Hochbezahlt – und scheinselbständig?

Gepostet am 18.10.2018 um 13:43 Uhr

Der Einsatz externer Berater im Verteidigungsministerium steht seit langem in der Kritik. Nun gibt es den Vorwurf der Scheinselbständigkeit. Nach einer Anzeige ermittelt die Staatsanwaltschaft. Von Christoph Prössl.

Der Einsatz externer Berater im Verteidigungsministerium steht seit langem in der Kritik. Nun gibt es auch den Vorwurf der Scheinselbständigkeit. Die Staatsanwaltschaft geht nach Medieninformationen einer Anzeige nach.

Von Christoph Prössl, ARD-Hauptstadtstudio

Der Vorwurf lautet Scheinselbständigkeit. Und was nach prekären Arbeitsverhältnissen klingt, trifft vielleicht Unternehmensberater mit Stundensätzen oftmals jenseits der 200-Euro-Grenze.

Das Verteidigungsministerium bestätigte indirekt einen Bericht von “Spiegel online”. Demnach ermittelt die Staatsanwaltschaft Berlin, ob Unternehmensberater dauerhaft im Verteidigungsministerium arbeiten.

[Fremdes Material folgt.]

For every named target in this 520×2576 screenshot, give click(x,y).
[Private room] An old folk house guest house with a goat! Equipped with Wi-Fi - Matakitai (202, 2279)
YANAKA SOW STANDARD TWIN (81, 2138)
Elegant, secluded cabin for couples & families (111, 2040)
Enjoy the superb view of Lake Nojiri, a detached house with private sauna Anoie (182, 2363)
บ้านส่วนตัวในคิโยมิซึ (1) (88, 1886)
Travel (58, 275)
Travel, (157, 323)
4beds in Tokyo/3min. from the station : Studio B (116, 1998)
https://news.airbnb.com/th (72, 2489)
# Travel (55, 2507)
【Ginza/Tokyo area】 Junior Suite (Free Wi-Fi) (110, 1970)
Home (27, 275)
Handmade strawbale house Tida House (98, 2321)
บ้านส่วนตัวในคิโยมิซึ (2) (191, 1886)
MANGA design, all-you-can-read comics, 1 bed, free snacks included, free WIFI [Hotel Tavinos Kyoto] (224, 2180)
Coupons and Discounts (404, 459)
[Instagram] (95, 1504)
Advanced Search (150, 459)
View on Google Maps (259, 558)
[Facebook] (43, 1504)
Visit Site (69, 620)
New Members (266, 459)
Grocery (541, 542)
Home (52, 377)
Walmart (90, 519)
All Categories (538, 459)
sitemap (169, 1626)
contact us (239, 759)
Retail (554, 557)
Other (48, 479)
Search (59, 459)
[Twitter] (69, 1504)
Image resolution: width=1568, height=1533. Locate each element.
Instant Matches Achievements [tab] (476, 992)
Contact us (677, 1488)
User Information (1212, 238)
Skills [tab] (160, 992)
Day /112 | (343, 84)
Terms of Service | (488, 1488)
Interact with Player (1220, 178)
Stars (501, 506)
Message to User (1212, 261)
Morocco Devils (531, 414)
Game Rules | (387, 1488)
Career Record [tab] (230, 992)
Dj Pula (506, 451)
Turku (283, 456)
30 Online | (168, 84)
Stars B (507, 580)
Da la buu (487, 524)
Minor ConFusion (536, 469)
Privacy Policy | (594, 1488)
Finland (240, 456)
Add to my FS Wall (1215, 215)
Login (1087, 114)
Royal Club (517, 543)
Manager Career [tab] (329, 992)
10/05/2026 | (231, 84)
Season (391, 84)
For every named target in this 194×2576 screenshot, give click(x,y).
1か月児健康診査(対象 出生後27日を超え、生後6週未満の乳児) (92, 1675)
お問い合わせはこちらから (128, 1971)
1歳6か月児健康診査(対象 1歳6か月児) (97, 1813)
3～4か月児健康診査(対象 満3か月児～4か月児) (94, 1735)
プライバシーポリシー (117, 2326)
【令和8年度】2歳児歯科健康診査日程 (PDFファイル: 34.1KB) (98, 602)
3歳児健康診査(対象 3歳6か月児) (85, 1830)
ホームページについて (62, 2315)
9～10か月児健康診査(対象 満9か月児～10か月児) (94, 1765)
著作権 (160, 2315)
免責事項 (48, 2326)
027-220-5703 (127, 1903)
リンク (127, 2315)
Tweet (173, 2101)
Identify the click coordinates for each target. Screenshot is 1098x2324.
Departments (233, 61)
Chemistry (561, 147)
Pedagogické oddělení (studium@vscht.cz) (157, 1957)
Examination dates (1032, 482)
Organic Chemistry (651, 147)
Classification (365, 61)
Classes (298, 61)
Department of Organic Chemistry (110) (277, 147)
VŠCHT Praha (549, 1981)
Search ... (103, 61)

In einer Pressemitteilung heißt es, das Ministerium weise den Vorwurf entschieden zurück, vorsätzlich Meldungen an die Sozialversicherungen unterlassen zu haben. Bevor das Ministerium Kenntnis von der Anzeige erhalten habe, seien der Clearingstelle der Deutschen Rentenversicherung sechs Personen gemeldet worden, um deren Status festzustellen. Diese Clearingstelle ist Anlauf- und Beratungseinrichtung für Arbeitgeber und Arbeitnehmer und soll helfen, Scheinselbständigkeit zu verhindern.

Abgeordnete fragen nach

Das Thema spielte heute auch im Haushaltsausschuss des Deutschen Bundestages eine Rolle. Dort wurde der Wehretat beraten, Verteidigungsministerin Ursula von der Leyen war anwesend. Mehrere Haushaltspolitiker wollten das Thema Scheinselbständigkeit und Beraterverträge ansprechen. Der Bundesrechnungshof hatte vor wenige Wochen in einem Bericht die Vergabepraxis im Verteidigungsministerium kritisiert.

In dem Papier, dass dem ARD-Hauptstadtstudio und anderen Medien vorliegt, heißt es, die Bundeswehr begründe den Bedarf an externen Leistungen oft nicht oder nur unzureichend. Es seien keine oder nur unzureichende Wirtschaftlichkeitsuntersuchungen durchgeführt worden. Es gebe keinen Gesamtüberblick über die Verträge.

Der Bundesrechnungshof hatte 56 Verträge mit einem Volumen von mehr als 93 Millionen Euro unter die Lupe genommen. Viele Aufträge sind demnach freihändig – ohne Ausschreibung – vergeben worden.

FDP und Grüne fordern in einem gemeinsamen Antrag, Klarheit darüber zu schaffen, welche Beratungsleistungen von welchen Unternehmen zu welchen Themen geleistet wurden. Außerdem soll das Verteidigungsministerium ein Konzept vorlegen, wie künftig verhindert werden kann, dass Arbeitsnehmerverhältnisse mit Scheinselbständigkeit entstehen.